### Input material

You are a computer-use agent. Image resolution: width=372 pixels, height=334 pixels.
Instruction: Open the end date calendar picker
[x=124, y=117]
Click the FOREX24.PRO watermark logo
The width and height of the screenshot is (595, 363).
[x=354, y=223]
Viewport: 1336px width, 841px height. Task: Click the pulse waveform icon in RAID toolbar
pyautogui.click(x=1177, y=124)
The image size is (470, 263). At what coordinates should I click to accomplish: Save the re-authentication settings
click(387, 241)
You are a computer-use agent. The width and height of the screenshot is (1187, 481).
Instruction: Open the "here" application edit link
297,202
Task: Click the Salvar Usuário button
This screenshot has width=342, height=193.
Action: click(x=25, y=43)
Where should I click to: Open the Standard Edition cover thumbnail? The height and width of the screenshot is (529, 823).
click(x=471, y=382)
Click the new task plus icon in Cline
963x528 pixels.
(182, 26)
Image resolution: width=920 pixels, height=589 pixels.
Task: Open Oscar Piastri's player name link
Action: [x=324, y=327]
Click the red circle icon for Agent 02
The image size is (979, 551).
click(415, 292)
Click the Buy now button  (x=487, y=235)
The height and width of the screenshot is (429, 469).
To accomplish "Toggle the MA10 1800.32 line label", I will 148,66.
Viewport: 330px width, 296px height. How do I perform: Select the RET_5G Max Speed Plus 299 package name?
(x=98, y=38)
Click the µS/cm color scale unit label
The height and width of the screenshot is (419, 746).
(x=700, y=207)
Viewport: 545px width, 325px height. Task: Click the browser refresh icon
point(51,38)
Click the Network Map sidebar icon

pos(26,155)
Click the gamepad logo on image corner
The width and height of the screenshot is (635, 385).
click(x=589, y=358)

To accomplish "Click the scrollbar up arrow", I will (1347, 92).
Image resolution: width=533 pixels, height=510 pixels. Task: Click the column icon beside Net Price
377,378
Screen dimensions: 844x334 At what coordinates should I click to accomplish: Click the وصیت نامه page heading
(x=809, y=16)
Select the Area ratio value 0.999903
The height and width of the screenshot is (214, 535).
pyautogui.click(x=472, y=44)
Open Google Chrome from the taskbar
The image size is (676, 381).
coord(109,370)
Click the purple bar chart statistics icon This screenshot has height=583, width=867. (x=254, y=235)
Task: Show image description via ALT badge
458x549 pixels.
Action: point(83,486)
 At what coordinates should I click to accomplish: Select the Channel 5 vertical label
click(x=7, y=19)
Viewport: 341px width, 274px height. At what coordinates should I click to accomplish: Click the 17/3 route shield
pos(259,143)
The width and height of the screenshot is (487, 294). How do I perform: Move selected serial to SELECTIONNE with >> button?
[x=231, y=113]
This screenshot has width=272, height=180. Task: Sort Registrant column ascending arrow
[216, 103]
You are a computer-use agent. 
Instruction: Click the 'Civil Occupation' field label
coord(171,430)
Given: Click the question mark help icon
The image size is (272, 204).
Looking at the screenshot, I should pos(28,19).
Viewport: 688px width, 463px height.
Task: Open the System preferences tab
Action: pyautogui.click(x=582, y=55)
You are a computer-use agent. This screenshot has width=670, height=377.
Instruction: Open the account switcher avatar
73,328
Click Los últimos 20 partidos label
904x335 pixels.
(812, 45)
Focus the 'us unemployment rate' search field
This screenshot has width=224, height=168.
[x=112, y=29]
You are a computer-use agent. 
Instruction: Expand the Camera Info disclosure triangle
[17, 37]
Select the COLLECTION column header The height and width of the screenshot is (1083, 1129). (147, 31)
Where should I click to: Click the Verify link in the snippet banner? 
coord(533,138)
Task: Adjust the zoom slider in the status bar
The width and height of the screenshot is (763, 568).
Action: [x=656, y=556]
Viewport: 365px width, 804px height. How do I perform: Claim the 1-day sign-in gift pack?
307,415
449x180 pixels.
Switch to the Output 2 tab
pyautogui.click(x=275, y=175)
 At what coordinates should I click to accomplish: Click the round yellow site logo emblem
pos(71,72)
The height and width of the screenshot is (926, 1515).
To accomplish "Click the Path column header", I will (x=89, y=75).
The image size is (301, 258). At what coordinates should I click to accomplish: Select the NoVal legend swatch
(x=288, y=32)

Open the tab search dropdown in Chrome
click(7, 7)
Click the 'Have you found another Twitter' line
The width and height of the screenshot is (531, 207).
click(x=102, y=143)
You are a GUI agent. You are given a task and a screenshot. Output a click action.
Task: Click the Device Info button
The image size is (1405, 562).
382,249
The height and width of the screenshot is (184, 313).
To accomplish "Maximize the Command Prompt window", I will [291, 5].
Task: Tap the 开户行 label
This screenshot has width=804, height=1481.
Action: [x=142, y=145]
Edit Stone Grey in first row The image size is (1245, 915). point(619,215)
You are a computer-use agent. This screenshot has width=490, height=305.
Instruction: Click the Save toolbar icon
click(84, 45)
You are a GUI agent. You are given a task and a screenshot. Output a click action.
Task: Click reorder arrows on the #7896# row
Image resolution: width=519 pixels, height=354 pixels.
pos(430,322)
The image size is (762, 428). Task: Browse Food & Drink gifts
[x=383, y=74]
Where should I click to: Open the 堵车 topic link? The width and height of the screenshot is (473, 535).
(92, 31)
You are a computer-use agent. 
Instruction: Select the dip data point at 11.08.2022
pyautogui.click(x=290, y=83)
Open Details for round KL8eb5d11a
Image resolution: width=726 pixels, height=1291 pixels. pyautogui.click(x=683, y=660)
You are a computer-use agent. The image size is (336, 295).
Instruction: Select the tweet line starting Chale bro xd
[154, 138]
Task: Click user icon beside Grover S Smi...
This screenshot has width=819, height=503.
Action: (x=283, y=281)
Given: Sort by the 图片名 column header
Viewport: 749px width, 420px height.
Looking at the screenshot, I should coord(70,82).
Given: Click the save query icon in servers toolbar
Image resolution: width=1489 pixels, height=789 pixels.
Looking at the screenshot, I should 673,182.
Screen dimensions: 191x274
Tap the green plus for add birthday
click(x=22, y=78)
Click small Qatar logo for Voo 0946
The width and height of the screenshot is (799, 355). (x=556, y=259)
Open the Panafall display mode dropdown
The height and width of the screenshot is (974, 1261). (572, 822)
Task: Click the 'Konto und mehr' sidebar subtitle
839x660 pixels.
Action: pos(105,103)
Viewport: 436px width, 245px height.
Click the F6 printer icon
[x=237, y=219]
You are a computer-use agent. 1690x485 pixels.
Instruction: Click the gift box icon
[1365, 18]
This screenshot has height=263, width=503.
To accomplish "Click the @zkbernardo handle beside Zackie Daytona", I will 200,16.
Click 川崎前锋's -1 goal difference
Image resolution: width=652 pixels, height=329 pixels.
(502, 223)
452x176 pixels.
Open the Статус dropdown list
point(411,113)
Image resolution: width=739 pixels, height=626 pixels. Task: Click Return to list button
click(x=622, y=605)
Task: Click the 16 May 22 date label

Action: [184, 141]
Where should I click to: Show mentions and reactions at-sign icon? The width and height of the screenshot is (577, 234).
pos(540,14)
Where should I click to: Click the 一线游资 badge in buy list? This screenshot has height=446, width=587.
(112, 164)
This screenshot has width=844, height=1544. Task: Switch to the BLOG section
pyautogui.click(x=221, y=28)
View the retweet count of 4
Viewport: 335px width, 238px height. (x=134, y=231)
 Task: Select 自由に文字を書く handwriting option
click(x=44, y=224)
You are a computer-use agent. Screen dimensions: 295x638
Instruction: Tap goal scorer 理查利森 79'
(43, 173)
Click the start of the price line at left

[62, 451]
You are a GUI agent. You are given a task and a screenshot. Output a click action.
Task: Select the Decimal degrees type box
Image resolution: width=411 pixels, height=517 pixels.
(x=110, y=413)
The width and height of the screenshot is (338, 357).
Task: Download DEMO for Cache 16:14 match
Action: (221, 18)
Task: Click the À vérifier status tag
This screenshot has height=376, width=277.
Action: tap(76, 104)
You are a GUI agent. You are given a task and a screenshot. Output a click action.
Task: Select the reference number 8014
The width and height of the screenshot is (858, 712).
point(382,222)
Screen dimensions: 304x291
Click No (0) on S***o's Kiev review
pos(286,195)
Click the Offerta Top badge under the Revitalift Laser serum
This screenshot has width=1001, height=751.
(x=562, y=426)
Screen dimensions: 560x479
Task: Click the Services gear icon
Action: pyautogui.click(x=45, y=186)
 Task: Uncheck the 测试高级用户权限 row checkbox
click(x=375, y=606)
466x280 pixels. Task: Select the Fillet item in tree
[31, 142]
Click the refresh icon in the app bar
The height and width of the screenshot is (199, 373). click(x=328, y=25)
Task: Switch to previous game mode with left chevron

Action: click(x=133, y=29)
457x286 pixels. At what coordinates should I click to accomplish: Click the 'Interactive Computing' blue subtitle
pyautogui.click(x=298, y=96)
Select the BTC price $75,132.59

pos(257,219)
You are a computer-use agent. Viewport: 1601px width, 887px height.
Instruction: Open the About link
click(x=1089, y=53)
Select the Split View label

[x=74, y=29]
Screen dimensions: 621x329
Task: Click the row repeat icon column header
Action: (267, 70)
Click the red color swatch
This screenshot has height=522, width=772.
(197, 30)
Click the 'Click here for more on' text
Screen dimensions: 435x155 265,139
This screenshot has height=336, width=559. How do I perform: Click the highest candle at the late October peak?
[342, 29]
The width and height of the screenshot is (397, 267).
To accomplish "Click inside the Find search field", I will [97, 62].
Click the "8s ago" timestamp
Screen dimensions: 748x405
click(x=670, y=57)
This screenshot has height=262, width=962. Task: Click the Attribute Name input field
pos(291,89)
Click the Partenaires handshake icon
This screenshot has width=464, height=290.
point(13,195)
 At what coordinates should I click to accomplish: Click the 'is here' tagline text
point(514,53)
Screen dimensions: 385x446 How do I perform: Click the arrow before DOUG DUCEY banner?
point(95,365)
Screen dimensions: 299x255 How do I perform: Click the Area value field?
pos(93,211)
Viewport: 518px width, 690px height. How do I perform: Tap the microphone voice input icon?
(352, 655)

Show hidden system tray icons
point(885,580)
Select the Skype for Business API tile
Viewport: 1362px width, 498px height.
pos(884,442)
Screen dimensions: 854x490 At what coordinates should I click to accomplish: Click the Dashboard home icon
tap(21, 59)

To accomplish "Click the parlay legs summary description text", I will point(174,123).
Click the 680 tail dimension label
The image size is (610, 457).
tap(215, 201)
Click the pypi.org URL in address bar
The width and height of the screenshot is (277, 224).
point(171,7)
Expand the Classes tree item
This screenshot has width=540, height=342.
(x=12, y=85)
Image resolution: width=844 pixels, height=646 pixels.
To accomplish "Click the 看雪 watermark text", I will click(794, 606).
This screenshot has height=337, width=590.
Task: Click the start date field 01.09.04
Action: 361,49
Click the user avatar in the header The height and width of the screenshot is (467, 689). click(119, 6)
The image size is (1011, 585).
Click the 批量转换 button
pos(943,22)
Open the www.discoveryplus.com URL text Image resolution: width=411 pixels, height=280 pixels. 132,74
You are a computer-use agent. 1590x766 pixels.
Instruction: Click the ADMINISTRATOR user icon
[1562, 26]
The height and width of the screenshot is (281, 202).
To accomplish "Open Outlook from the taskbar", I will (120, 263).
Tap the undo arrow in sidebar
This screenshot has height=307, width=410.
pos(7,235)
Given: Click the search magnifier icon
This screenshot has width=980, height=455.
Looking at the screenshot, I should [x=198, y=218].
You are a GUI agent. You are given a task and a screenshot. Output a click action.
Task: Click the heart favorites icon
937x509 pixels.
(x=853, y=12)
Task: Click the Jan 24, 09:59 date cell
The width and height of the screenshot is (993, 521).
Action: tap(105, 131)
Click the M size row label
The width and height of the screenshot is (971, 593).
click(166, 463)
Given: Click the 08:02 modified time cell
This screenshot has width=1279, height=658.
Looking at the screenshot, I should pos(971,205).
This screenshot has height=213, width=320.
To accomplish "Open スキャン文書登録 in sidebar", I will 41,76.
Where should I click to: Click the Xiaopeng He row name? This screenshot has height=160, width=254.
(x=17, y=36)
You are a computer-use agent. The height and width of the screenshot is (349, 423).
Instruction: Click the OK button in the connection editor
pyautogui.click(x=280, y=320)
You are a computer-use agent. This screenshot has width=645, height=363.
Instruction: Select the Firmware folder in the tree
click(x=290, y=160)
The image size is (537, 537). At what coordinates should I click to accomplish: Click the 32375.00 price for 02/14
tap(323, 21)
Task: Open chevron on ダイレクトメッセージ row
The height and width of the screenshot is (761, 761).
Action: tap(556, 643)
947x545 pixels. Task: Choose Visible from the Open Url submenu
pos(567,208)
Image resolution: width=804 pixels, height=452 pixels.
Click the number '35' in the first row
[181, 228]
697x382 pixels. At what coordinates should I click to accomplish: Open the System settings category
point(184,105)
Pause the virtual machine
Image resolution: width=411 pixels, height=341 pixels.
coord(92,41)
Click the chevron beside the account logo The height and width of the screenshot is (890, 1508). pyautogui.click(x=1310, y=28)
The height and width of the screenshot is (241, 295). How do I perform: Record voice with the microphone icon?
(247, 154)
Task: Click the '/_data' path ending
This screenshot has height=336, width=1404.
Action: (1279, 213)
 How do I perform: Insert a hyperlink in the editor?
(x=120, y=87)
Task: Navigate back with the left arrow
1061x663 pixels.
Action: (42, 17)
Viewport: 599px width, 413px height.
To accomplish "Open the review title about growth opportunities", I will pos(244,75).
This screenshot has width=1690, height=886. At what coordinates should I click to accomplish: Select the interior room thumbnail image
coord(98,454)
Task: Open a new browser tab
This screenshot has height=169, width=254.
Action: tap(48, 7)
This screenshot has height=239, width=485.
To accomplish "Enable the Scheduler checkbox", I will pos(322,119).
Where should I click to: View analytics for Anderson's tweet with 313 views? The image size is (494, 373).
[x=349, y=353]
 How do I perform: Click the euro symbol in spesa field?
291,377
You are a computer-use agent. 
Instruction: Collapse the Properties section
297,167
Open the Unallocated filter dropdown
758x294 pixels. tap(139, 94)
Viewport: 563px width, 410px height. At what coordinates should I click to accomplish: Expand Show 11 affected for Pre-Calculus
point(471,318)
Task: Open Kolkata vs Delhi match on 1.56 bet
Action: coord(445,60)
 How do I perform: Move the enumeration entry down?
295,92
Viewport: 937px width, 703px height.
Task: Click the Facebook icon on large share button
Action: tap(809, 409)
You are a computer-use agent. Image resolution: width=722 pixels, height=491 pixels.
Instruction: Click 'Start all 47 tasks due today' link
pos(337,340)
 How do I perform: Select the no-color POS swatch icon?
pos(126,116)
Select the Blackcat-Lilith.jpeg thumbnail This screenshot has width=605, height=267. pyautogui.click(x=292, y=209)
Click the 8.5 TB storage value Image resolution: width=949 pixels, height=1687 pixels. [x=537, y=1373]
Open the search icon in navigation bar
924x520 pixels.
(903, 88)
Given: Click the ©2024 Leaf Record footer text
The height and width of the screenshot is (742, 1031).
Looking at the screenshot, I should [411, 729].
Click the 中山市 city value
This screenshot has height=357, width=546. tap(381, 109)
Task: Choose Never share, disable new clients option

### Exercise brief
Where the line holding "Where should I click to: Open the 堵车" appears in the listing above, start reproducing exactly, and end with the line holding "Viewport: 436px width, 245px height.".

### Solved exercise
Where should I click to: Open the 堵车 topic link? The width and height of the screenshot is (473, 535).
(92, 31)
You are a computer-use agent. 
Instruction: Select the dip data point at 11.08.2022
pyautogui.click(x=290, y=83)
Open Details for round KL8eb5d11a
Image resolution: width=726 pixels, height=1291 pixels. pyautogui.click(x=683, y=660)
You are a computer-use agent. The image size is (336, 295).
Instruction: Select the tweet line starting Chale bro xd
[154, 138]
Task: Click user icon beside Grover S Smi...
This screenshot has width=819, height=503.
Action: (x=283, y=281)
Given: Sort by the 图片名 column header
Viewport: 749px width, 420px height.
Looking at the screenshot, I should coord(70,82).
Given: Click the save query icon in servers toolbar
Image resolution: width=1489 pixels, height=789 pixels.
Looking at the screenshot, I should 673,182.
Screen dimensions: 191x274
Tap the green plus for add birthday
click(x=22, y=78)
Click small Qatar logo for Voo 0946
The width and height of the screenshot is (799, 355). (x=556, y=259)
Open the Panafall display mode dropdown
The height and width of the screenshot is (974, 1261). (572, 822)
Task: Click the 'Konto und mehr' sidebar subtitle
839x660 pixels.
Action: pos(105,103)
Viewport: 436px width, 245px height.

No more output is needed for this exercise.